**TRY IT**:
Of the lines listed below, return exactly those that run from the line containing "How do I perform: Open the 视频批量处理" through the line containing "Enable the Change", both included.

(Stored entries)
########################################
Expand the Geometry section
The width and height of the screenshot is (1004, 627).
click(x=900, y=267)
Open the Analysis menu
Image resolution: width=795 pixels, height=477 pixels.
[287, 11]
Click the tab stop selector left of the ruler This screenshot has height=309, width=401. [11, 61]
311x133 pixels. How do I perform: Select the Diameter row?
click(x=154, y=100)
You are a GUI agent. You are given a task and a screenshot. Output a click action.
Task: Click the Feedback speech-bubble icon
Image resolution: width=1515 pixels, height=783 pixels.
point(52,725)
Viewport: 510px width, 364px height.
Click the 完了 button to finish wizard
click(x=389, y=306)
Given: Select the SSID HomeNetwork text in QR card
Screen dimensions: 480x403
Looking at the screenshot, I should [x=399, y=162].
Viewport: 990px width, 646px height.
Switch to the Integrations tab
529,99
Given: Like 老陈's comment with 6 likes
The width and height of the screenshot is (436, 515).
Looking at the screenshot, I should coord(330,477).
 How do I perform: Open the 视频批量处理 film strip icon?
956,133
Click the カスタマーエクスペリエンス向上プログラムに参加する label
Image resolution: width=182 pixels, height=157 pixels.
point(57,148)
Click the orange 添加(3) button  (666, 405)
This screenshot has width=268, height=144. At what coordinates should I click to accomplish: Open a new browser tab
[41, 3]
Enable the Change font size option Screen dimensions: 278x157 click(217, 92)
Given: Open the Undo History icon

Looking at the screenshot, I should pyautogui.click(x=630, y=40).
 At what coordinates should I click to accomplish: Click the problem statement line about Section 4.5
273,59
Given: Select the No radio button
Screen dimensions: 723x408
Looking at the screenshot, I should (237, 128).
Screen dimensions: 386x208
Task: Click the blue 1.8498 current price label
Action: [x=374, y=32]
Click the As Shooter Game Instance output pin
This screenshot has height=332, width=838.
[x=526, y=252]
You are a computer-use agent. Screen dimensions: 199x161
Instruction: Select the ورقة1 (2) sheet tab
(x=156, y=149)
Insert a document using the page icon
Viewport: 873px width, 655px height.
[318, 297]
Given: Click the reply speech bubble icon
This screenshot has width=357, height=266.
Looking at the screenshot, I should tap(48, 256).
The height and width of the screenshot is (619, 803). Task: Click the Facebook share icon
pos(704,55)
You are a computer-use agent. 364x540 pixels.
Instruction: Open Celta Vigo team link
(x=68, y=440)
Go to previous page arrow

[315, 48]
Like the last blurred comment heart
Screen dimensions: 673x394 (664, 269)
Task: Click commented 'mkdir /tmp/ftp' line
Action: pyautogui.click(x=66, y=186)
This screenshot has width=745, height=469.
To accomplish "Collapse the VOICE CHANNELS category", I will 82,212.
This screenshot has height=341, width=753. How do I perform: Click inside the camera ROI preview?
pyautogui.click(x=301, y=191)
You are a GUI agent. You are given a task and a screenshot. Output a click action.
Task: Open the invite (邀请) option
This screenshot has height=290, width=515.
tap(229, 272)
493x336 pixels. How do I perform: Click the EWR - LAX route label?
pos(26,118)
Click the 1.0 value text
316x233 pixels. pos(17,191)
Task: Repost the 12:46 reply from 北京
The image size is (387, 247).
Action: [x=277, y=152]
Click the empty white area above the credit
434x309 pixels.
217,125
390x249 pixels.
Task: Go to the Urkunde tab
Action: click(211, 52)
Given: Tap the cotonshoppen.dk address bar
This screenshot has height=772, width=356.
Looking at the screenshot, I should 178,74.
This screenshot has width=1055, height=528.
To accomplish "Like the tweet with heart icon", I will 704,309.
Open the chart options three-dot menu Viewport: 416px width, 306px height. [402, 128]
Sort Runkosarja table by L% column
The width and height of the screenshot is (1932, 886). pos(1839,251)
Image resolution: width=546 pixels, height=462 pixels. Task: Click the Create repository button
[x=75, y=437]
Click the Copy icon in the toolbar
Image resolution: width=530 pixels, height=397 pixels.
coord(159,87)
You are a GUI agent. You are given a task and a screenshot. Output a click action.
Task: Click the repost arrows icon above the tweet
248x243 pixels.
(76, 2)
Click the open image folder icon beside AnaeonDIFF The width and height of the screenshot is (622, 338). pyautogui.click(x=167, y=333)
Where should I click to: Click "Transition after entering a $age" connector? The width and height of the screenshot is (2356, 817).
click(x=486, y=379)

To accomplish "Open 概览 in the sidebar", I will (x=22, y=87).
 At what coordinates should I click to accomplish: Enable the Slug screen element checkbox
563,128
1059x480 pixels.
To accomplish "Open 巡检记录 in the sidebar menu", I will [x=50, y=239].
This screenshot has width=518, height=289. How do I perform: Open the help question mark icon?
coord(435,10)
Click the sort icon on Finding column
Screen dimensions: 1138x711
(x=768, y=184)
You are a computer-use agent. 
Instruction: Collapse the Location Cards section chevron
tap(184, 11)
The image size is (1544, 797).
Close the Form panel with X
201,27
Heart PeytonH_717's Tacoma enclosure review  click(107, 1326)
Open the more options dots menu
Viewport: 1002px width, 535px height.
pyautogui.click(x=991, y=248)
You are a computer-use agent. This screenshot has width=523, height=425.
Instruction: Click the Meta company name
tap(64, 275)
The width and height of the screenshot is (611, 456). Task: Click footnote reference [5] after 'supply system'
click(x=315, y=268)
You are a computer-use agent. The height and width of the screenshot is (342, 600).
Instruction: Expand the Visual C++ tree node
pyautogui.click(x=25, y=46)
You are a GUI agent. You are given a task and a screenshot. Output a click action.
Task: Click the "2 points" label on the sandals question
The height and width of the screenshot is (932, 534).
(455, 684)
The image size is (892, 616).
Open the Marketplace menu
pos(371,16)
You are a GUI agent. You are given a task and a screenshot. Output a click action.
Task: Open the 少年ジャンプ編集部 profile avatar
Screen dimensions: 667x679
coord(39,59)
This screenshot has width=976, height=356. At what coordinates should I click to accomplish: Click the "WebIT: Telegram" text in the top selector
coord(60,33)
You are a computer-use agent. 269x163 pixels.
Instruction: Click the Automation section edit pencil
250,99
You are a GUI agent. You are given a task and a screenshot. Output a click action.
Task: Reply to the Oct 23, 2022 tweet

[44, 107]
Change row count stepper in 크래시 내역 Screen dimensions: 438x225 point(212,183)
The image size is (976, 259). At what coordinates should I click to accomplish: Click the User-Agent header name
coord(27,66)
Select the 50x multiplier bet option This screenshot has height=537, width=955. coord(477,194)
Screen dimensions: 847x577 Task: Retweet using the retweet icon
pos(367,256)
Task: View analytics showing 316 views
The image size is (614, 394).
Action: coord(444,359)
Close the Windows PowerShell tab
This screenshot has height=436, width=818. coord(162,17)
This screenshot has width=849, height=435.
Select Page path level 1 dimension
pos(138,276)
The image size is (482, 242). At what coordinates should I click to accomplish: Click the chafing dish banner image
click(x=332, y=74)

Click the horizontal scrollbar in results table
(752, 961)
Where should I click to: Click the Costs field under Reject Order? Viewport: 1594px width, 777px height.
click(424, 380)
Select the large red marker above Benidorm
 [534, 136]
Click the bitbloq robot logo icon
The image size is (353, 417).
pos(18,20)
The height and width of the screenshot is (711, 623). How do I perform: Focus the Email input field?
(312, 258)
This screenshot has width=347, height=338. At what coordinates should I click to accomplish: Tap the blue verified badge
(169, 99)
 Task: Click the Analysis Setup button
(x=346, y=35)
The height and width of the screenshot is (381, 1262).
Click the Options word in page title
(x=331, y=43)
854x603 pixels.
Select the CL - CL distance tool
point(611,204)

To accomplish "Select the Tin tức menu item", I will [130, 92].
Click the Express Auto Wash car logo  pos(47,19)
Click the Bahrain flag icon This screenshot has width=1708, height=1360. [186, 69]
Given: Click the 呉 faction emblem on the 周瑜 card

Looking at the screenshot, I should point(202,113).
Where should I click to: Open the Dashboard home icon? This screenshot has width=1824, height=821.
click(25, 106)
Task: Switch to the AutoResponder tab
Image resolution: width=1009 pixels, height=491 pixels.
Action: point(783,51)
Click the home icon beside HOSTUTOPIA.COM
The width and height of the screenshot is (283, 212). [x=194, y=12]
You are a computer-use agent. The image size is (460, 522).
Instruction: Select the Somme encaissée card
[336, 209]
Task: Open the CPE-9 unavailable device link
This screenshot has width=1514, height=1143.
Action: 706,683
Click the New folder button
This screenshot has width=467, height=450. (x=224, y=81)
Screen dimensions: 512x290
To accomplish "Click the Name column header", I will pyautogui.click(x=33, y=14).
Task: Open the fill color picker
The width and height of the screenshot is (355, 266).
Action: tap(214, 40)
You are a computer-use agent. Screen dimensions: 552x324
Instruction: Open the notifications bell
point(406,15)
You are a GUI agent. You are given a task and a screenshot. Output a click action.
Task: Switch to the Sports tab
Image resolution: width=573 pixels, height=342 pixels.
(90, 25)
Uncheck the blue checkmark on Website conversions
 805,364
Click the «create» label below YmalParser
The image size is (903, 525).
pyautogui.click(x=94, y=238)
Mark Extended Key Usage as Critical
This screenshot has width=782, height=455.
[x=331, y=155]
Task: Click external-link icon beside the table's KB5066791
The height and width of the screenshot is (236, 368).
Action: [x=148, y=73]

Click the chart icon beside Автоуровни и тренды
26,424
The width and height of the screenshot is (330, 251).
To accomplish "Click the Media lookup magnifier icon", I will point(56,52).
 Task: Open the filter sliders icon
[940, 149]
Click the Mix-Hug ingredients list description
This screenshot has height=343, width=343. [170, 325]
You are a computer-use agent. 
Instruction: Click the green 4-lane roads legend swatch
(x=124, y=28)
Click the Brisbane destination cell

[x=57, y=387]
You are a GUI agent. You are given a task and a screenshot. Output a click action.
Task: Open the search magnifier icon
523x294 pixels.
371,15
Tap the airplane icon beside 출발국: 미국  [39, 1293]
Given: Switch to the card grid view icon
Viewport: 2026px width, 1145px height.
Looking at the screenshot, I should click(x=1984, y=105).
########################################
**EXERCISE RESULT**:
 How do I perform: Open the 视频批量处理 film strip icon?
956,133
Click the カスタマーエクスペリエンス向上プログラムに参加する label
Image resolution: width=182 pixels, height=157 pixels.
point(57,148)
Click the orange 添加(3) button  (666, 405)
This screenshot has width=268, height=144. At what coordinates should I click to accomplish: Open a new browser tab
[41, 3]
Enable the Change font size option Screen dimensions: 278x157 click(217, 92)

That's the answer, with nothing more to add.